## EXERCISE DIRECTIONS
Would you please transcribe the records below from the line with "[Favorites] (64, 141)" through their final line, exactly and with no other lines?

## GIVEN DATA
┄┄┄┄┄┄┄┄┄┄┄┄┄┄┄┄┄┄┄┄

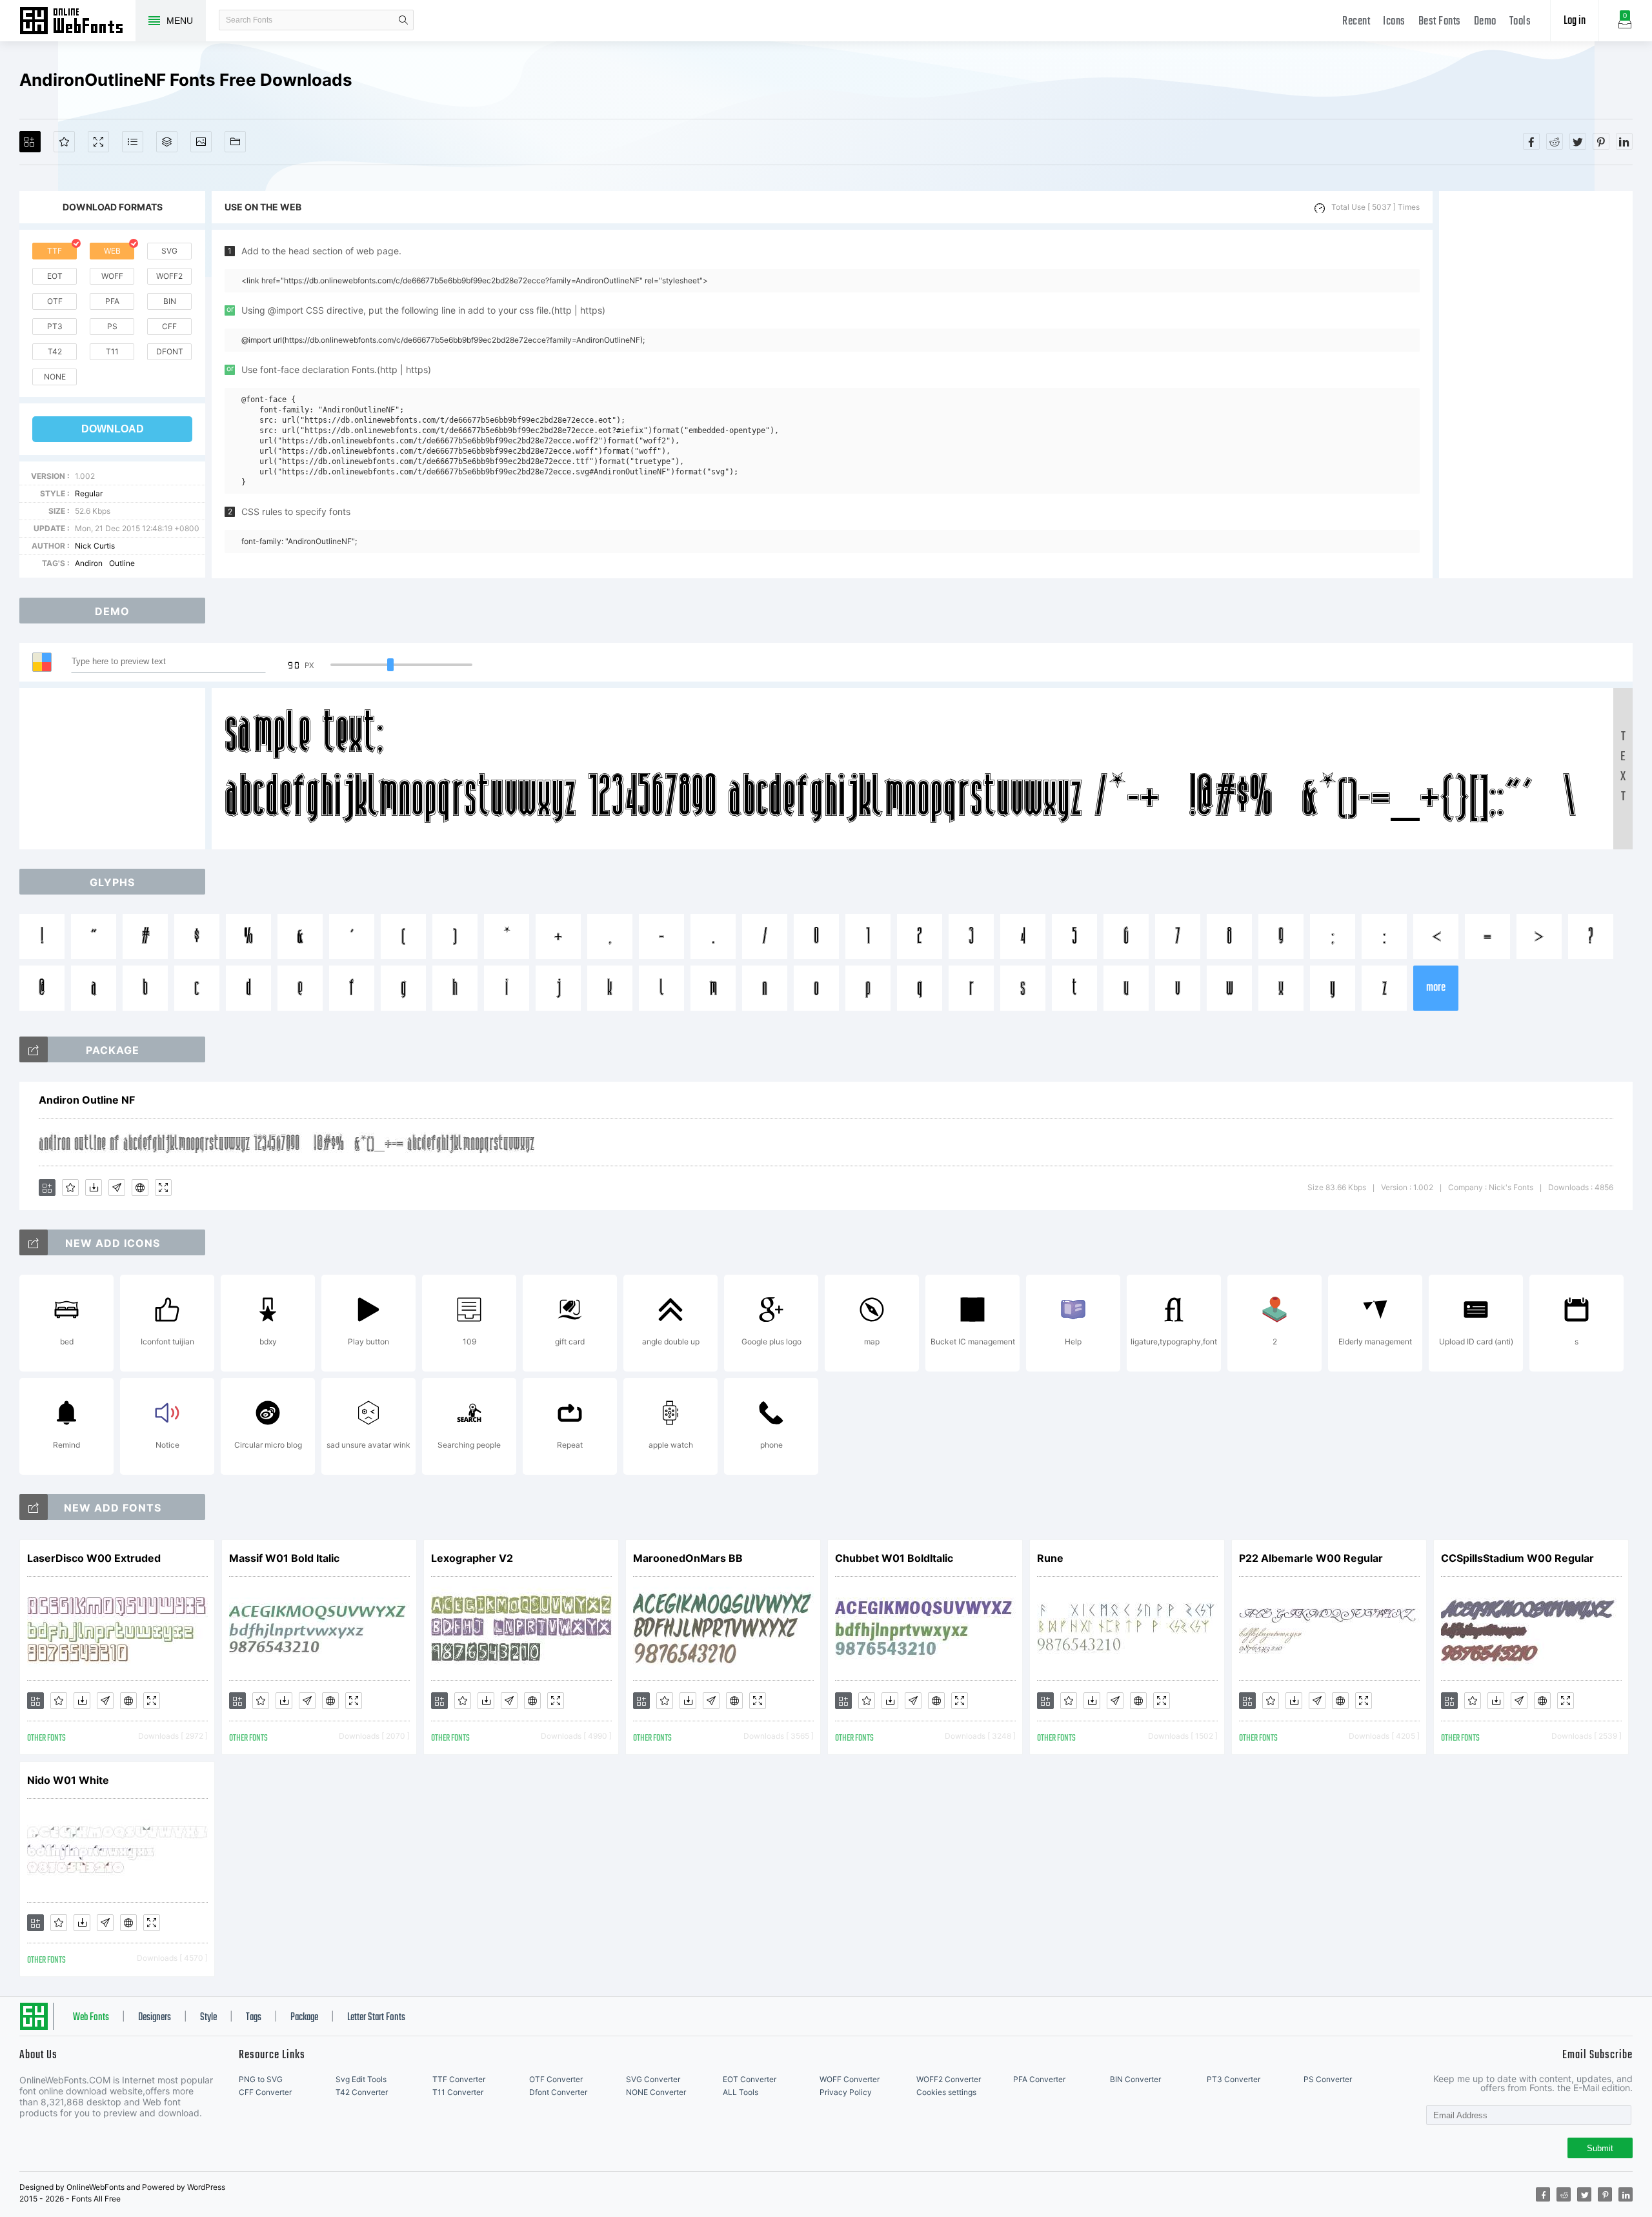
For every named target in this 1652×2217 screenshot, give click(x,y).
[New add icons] (33, 1242)
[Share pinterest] (1601, 141)
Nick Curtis (95, 546)
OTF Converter (556, 2079)
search (403, 20)
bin (169, 301)
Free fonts (77, 22)
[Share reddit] (1554, 141)
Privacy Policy (846, 2092)
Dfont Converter (558, 2092)
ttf (54, 251)
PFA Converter (1039, 2079)
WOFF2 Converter (948, 2079)
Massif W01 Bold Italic (284, 1558)
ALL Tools (740, 2092)
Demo (1485, 21)
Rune (1050, 1558)
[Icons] (201, 141)
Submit (1600, 2148)
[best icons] (33, 1507)
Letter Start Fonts (376, 2017)
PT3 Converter (1233, 2079)
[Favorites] (64, 141)
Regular (89, 493)
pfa (112, 301)
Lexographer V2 (472, 1558)
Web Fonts (91, 2017)
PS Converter (1328, 2079)
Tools (1520, 21)
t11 (112, 351)
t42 (55, 351)
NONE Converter (656, 2092)
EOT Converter (749, 2079)
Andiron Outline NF (87, 1099)
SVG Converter (653, 2079)
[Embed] (140, 1187)
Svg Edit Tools (361, 2079)
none (55, 376)
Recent (1356, 21)
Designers (154, 2017)
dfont (169, 351)
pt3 (55, 326)
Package (304, 2017)
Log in (1575, 21)
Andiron (89, 563)
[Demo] (98, 141)
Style (208, 2017)
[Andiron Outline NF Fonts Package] (33, 1049)
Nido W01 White (68, 1780)
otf (55, 301)
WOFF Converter (850, 2079)
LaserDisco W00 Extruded (94, 1558)
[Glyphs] (132, 141)
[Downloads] (93, 1187)
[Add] (30, 141)
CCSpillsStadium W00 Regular (1517, 1558)
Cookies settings (946, 2092)
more (1436, 987)
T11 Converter (457, 2092)
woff (112, 276)
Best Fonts (1439, 21)
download (112, 428)
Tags (253, 2017)
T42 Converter (362, 2092)
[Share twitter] (1577, 141)
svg (169, 251)
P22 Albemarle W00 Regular (1311, 1558)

┄┄┄┄┄┄┄┄┄┄┄┄┄┄┄┄┄┄┄┄

## TASK OUTPUT
[Favorites] (64, 141)
Regular (89, 493)
pfa (112, 301)
Lexographer V2 (472, 1558)
Web Fonts (91, 2017)
PS Converter (1328, 2079)
Tools (1520, 21)
t11 (112, 351)
t42 (55, 351)
NONE Converter (656, 2092)
EOT Converter (749, 2079)
Andiron Outline NF (87, 1099)
SVG Converter (653, 2079)
[Embed] (140, 1187)
Svg Edit Tools (361, 2079)
none (55, 376)
Recent (1356, 21)
Designers (154, 2017)
dfont (169, 351)
pt3 (55, 326)
Package (304, 2017)
Log in (1575, 21)
Andiron (89, 563)
[Demo] (98, 141)
Style (208, 2017)
[Andiron Outline NF Fonts Package] (33, 1049)
Nido W01 White (68, 1780)
otf (55, 301)
WOFF Converter (850, 2079)
LaserDisco W00 Extruded (94, 1558)
[Glyphs] (132, 141)
[Downloads] (93, 1187)
[Add] (30, 141)
CCSpillsStadium W00 Regular (1517, 1558)
Cookies settings (946, 2092)
more (1436, 987)
T11 Converter (457, 2092)
woff (112, 276)
Best Fonts (1439, 21)
download (112, 428)
Tags (253, 2017)
T42 Converter (362, 2092)
[Share twitter] (1577, 141)
svg (169, 251)
P22 Albemarle W00 Regular (1311, 1558)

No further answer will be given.